FDA Launches Interactive Database on Antiretrovirals for PEPFAR Countries

Through the platform providers, consumers, and procurers will have access to full prescribing inserts and FDA-reviewed product labeling which will provide additional important information to patients and providers.

The US Food and Drug Administration (FDA) has announced a new mobile feature to improve the availability of information about antiretroviral therapies for people living with HIV in high prevalence areas.

Commissioner Stephen M. Hahn, MD, announced yesterday that a new interactive database will provide information about HIV treatment available for purchase under the President’s Emergency Plan for AIDS Relief (PEPFAR) program.

The PEPFAR program was launched in 2003 to address the global HIV crisis in the countries that are affected most by HIV. Since the program launched 17 years ago, 15 million individuals worldwide have been provided access to low-cost, quality-assured, lifesaving antiretrovirals (ARVs). The PEPFAR program remains the largest commitment by any nation to combat a single disease, according to the FDA.

The FDA is responsible for guaranteeing that the safety, efficacy, and quality of ARVs distributed under PEPFAR are the same as drugs used to treat HIV in the United States.

The agency can also issue tentative approvals for some PEPFAR ARVs. Tentative approvals can be granted for ARVs that are not eligible to be sold in the United States due to intellectual property protections such as patents.

Hahn explained that tentative approvals have allowed for both new and generic versions of lifesaving HIV treatments to be made available to nations outside of the United States. Since 2004 the agency has issued approvals or tentative approvals for 222 ARV applications for use in PEPFAR countries. Of these, 194 are still available for use today.

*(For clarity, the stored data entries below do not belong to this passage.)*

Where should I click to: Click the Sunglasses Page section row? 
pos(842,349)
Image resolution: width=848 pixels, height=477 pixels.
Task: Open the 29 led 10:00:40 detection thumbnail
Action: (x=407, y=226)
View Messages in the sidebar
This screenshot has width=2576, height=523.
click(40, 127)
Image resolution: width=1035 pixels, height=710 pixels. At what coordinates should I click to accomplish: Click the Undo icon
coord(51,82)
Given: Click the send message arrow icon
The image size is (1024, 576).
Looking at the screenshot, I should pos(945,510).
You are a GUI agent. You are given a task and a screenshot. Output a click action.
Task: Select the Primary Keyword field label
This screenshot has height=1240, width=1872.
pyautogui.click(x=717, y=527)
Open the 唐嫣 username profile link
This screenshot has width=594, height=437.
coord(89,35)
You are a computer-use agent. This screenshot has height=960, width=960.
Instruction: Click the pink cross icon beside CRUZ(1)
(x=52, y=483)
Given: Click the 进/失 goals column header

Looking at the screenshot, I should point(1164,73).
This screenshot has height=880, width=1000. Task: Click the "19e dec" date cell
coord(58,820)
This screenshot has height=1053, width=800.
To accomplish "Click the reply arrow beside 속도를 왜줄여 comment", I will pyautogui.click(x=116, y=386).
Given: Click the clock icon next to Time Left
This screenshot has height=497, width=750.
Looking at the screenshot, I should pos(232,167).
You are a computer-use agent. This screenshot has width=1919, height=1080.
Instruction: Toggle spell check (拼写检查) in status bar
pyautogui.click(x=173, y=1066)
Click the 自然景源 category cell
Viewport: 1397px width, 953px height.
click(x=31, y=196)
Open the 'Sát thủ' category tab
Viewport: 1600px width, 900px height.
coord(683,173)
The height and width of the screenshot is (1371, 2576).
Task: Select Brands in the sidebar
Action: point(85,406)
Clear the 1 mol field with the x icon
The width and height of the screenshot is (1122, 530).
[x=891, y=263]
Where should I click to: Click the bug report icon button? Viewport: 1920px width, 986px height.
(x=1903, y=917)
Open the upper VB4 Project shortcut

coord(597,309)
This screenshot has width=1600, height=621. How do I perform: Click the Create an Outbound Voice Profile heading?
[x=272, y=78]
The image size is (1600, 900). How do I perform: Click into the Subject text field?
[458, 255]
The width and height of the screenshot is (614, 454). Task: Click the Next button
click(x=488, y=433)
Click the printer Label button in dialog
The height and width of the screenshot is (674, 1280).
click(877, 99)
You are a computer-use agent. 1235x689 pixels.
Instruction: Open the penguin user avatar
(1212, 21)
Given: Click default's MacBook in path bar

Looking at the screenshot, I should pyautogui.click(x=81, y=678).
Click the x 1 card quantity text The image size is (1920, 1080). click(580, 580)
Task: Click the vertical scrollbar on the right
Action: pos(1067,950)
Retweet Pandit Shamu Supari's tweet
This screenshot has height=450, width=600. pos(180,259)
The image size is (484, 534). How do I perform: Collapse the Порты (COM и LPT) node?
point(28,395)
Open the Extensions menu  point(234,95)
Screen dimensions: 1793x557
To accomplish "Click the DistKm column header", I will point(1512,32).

Once the FDA grants an approval or tentative approval for an ARV, the PEPFAR program can purchase the product at a low cost and distribute it outside the United States to countries with high HIV prevalence and burdens.

“By moving to an interactive, mobile-friendly database, we are empowering the public and providers by enhancing the amount and availability of information and data provided on each drug,” Hahn wrote in the announcement.

Through the platform providers, consumers, and procurers will have access to full prescribing inserts and FDA-reviewed product labeling which will provide additional important information to patients and providers.

The mobile feature will also contain information on ARVs that are suitable for use in pediatrics populations, details on drug manufacturing locations, the shelf life of the product, and any storage requirements. The database features an interactive platform which will allow users to export reports, collect metrics, and access the available information on mobile devices.

“Given these numerous improvements, we anticipate that this database will be valuable to various public health stakeholders in the international HIV communities,” Hahn concluded. “The launch of this interactive database marks another step in the agency’s commitments to ensuring information regarding these life-saving ARVs are available to the public and is part of the agency’s continued dedication to fighting the HIV epidemic.”